This last statement is a key to happiness. Let me say it another way:
Having different life circumstances can only improve our happiness by, at the most, 10%. To quote Lyubomirsky:
“….Only about 10 % of the variance in our happiness is explained by changes in our circumstances. –that is whether we are rich or poor, healthy or unhealthy, beautiful or plain, married or divorced, etc.” (Lyubomirsky, The How of Happiness p. 21)
• 40% of our happiness is based on what we choose to do and think
According to a great deal of research, the happiest people have the following thinking and behaviour patterns. They:
o Devote a great amount of time to their family and friends nurturing and enjoying those relationships.
o Are comfortable expressing gratitude for all they have.
o Are often the first to offer help to co-workers and passers by.
o Practice optimism when imagining their futures.
o Savour life’s pleasures and try to dwell in the present moment.
o Make physical exercise a weekly or even daily habit.
o Are deeply committed to lifelong goals and ambitions (for example fighting fraud, building cabinets, or teaching their children deeply held values, etc.)
o Cope with challenges with poise and dignity.
So, all of those of us, including me, need to take this into account in our decisions about how we spend our time and energy. Perhaps we can refocus our lives so that we spend less time doing activities that do not lead to happiness and more time on activities that do. This could mean consuming a lot less and acquiring a lot less.
If we spend our time on the activities listed above we would perhaps make very different decisions about what we need in terms of consumable “stuff” and that could lead to a lot less demands being placed on our environment.
It could mean a lot less stress for everyone as well.

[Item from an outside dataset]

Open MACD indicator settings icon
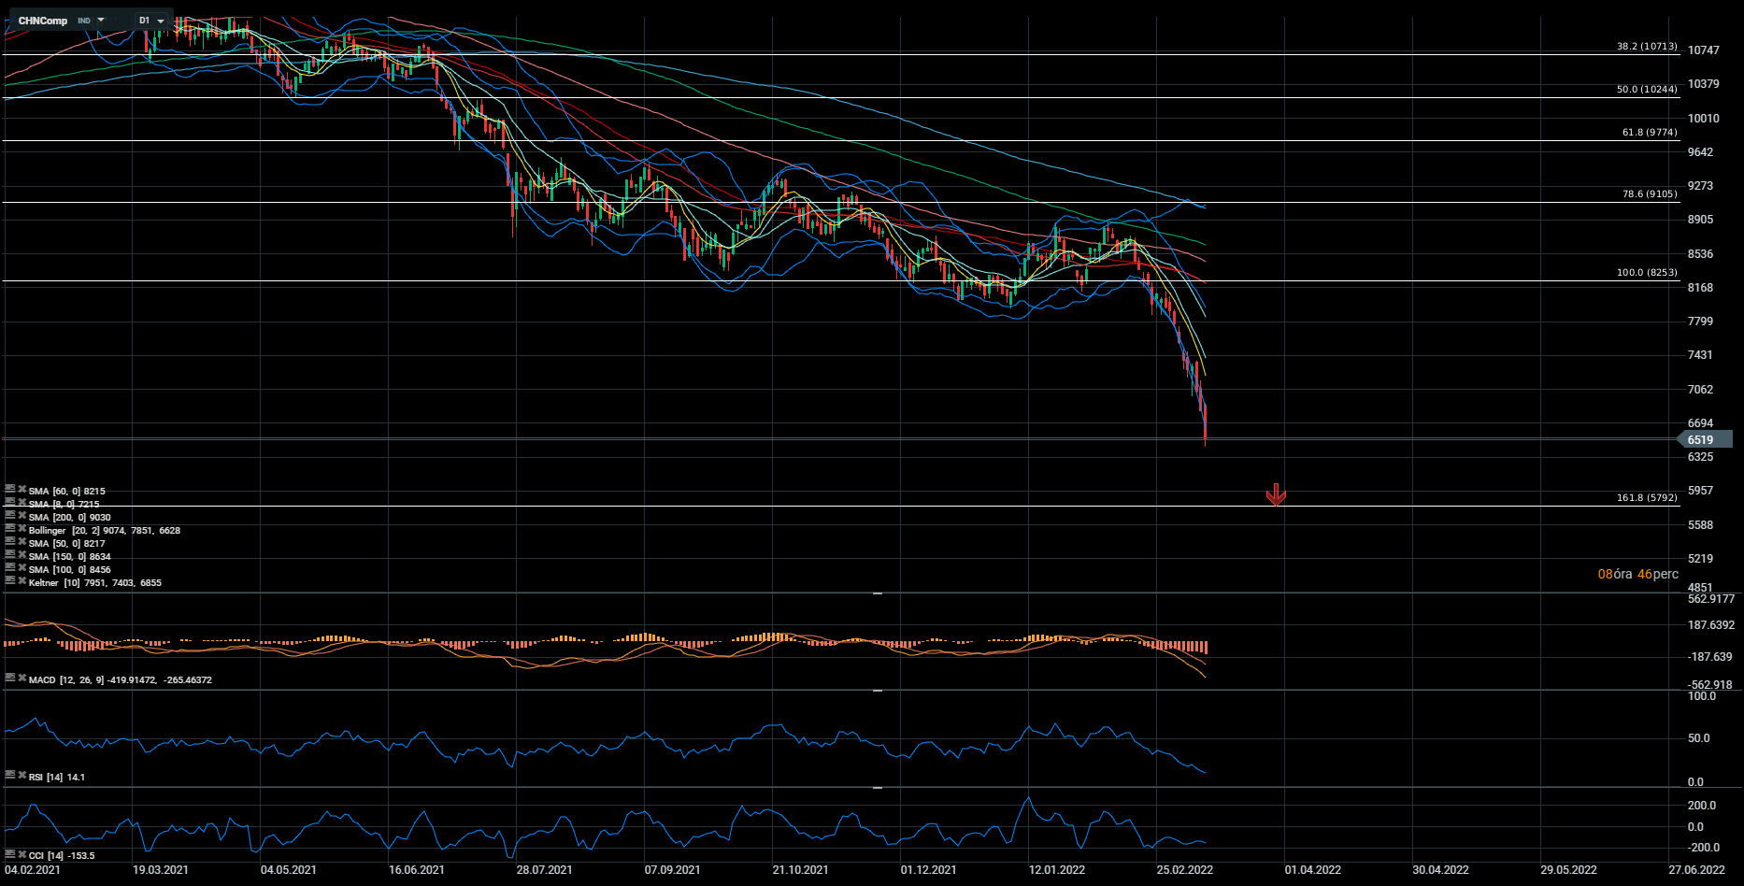1744x886 pixels. click(x=9, y=678)
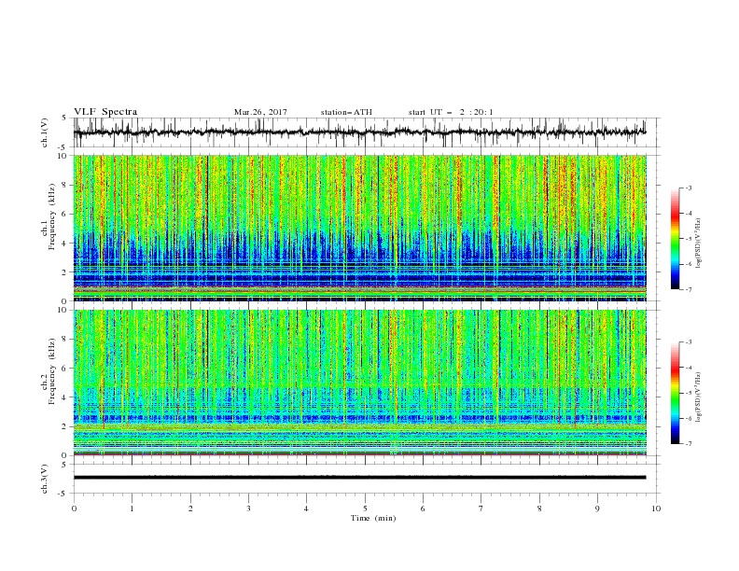Screen dimensions: 739x571
Task: Select the ch.1 spectrogram color scale bar
Action: 675,238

And that sounds to me like a virtuous cycle. Less acquisitions leads to less stress leads to more happiness which leads to even less stress and so on….
It’s a lovely scenario. And all we have to do to create it is believe and then live it.
And if enough of us start living in these ways we might even learn a new lifestyle that would be less hard on our biosphere. Because the real source of strain on the biosphere is our quest for more and more stuff.
If the reason for this quest is that we believe these things will make us happier we now know we are wrong and that we can be happy through a very different approach to our lives.
That would be good for us and for the environment!
What do you think?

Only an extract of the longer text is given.